# 抜粋テキスト
今回解説するのは、我らが初代鎌倉将軍、源頼朝(みなもとの よりとも)様!
いやぁ、幼い頃にお会いした時の印象だけど……ああいう人をカリスマと言うんだろうな。オレ、頼朝様にいーこいーこされたり、抱っこされたりしたことあるもんねー! いーだろー!!
それから頼朝様とTwitterで再会したのも感動したなぁ。八幡宮のハトチャンをこよなく愛する将軍をよろしく。
おっと、紹介が遅れたな。鎌倉御家人・三浦胤義(みうら たねよし)が語る、NHK大河ドラマ『鎌倉殿の13人』予習シリーズ! オレが何者かは第1回参照なッ!
頼朝様と鎌倉御家人
朝朝様について、あまり鎌倉時代を知らないと、良い印象がないって人も多いと思う。「冷徹」「権力の為なら弟も殺す」「北条の神輿に担がれていただけの人」との評をよく見かける。
今回の大河ドラマ『鎌倉殿の13人』の発表を知って、twitterで御家人botやファンをフォローした者はちょっとびっくりしているかもしれない。
「えっ……この人たち、推しは呼び捨てなのにナチュラルに頼朝に対して様づけしてる……こわ……」
「推し御家人に対するdisには寛容なのに、頼朝disには厳しい……こわ……」
いや、わかる。そう思ってしまう事はよーくわかる。でもな、推し御家人ができると、なぜかみんな頼朝様を崇めてしまうのだ……!
なぜかというと……
みんなの恩人、頼朝様
歴史上で推し人物ができると、その人生を調べるだろ? そしてその親や兄弟、子などにも手を広げてしまう。最終的に一族箱推し、果ては鎌倉時代箱推しになってしまうのは、御家人ファンあるあるなんだ。そして鎌倉時代前期には、そこに必ず頼朝様がいる。
頼朝様が行った政策に、所領安堵(しょりょうあんど)がある。これは自分が支配する領土を、この人が治める土地ですよとを保証することなんだ。鎌倉御家人が鎌倉御家人として活躍できたのは、頼朝様がそう定めてくださったからだと言える。
だから、有力御家人の歴史を調べると、鎌倉初期にいかに頼朝様が一族を信頼し、頼ってくださり、優遇してくれたかを、これでもかと知ることになる。だから御家人ファンは頼朝様に対して「ありがてぇ……ありがてぇ……」と手を合わせるしかなくなるんだ。
みんな大好き頼朝様
これは『吾妻鏡(あずまかがみ)』を読んでるとわかってくる感覚なんだけど、鎌倉御家人みんな頼朝様のことが好きすぎるんだ。
書類は頼朝様の直筆サイン入りを欲しがるし、なにかあれば我先にと貢物をする。果ては頼朝様の着ている服を誰が貰うにふさわしいかで喧嘩が起きるほど。
まさにアイドルを応援するために全てを捧げるTO(トップオタク)を、みんな目指していた。この状況を指して「頼朝教」と宣った者もいるが、なんも反論できねぇ……。

# 使用データ
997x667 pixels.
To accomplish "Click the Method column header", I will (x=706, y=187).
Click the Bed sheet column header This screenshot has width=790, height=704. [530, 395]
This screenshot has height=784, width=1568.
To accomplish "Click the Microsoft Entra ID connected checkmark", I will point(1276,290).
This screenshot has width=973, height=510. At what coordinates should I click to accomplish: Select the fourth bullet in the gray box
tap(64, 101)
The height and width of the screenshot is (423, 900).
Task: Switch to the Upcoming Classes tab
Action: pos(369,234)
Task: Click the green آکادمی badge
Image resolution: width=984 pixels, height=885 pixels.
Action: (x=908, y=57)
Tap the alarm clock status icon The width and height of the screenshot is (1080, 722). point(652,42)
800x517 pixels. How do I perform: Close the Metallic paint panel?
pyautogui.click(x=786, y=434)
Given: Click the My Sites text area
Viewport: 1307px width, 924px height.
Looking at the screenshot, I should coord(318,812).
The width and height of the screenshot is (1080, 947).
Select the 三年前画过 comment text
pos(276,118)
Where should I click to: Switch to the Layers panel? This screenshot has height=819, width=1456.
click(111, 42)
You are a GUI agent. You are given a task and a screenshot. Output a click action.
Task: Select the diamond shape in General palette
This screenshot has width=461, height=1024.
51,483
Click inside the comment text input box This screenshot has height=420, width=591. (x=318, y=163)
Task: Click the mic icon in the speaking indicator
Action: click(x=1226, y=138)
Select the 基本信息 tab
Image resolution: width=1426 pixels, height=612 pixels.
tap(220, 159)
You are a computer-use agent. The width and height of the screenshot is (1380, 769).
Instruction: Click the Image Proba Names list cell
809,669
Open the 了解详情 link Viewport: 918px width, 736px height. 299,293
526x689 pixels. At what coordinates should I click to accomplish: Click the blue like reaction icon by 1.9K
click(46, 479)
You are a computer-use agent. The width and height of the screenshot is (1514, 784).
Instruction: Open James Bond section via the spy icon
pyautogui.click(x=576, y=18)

# 課題の内容
• A. 抜粋テキストのうち、「今回解説するのは、我らが初代鎌倉将軍、源頼朝(みなもとの よりとも)様!」から「は、そこに必ず頼朝様がいる。」までの部分を一字一句変えずに書き写してください。
• B. 記録のうち、「800x517 pixels. How」を含む行から「click(46, 479)」を含む行までを、両端の行も含めてそのまま複製してください。
抜粋テキストと記録は、それぞれ別の出典から取られたものです。

# 解答一覧
• A.
今回解説するのは、我らが初代鎌倉将軍、源頼朝(みなもとの よりとも)様!
いやぁ、幼い頃にお会いした時の印象だけど……ああいう人をカリスマと言うんだろうな。オレ、頼朝様にいーこいーこされたり、抱っこされたりしたことあるもんねー! いーだろー!!
それから頼朝様とTwitterで再会したのも感動したなぁ。八幡宮のハトチャンをこよなく愛する将軍をよろしく。
おっと、紹介が遅れたな。鎌倉御家人・三浦胤義(みうら たねよし)が語る、NHK大河ドラマ『鎌倉殿の13人』予習シリーズ! オレが何者かは第1回参照なッ!
頼朝様と鎌倉御家人
朝朝様について、あまり鎌倉時代を知らないと、良い印象がないって人も多いと思う。「冷徹」「権力の為なら弟も殺す」「北条の神輿に担がれていただけの人」との評をよく見かける。
今回の大河ドラマ『鎌倉殿の13人』の発表を知って、twitterで御家人botやファンをフォローした者はちょっとびっくりしているかもしれない。
「えっ……この人たち、推しは呼び捨てなのにナチュラルに頼朝に対して様づけしてる……こわ……」
「推し御家人に対するdisには寛容なのに、頼朝disには厳しい……こわ……」
いや、わかる。そう思ってしまう事はよーくわかる。でもな、推し御家人ができると、なぜかみんな頼朝様を崇めてしまうのだ……!
なぜかというと……
みんなの恩人、頼朝様
歴史上で推し人物ができると、その人生を調べるだろ? そしてその親や兄弟、子などにも手を広げてしまう。最終的に一族箱推し、果ては鎌倉時代箱推しになってしまうのは、御家人ファンあるあるなんだ。そして鎌倉時代前期には、そこに必ず頼朝様がいる。

• B.
800x517 pixels. How do I perform: Close the Metallic paint panel?
pyautogui.click(x=786, y=434)
Given: Click the My Sites text area
Viewport: 1307px width, 924px height.
Looking at the screenshot, I should coord(318,812).
The width and height of the screenshot is (1080, 947).
Select the 三年前画过 comment text
pos(276,118)
Where should I click to: Switch to the Layers panel? This screenshot has height=819, width=1456.
click(111, 42)
You are a GUI agent. You are given a task and a screenshot. Output a click action.
Task: Select the diamond shape in General palette
This screenshot has width=461, height=1024.
51,483
Click inside the comment text input box This screenshot has height=420, width=591. (x=318, y=163)
Task: Click the mic icon in the speaking indicator
Action: click(x=1226, y=138)
Select the 基本信息 tab
Image resolution: width=1426 pixels, height=612 pixels.
tap(220, 159)
You are a computer-use agent. The width and height of the screenshot is (1380, 769).
Instruction: Click the Image Proba Names list cell
809,669
Open the 了解详情 link Viewport: 918px width, 736px height. 299,293
526x689 pixels. At what coordinates should I click to accomplish: Click the blue like reaction icon by 1.9K
click(46, 479)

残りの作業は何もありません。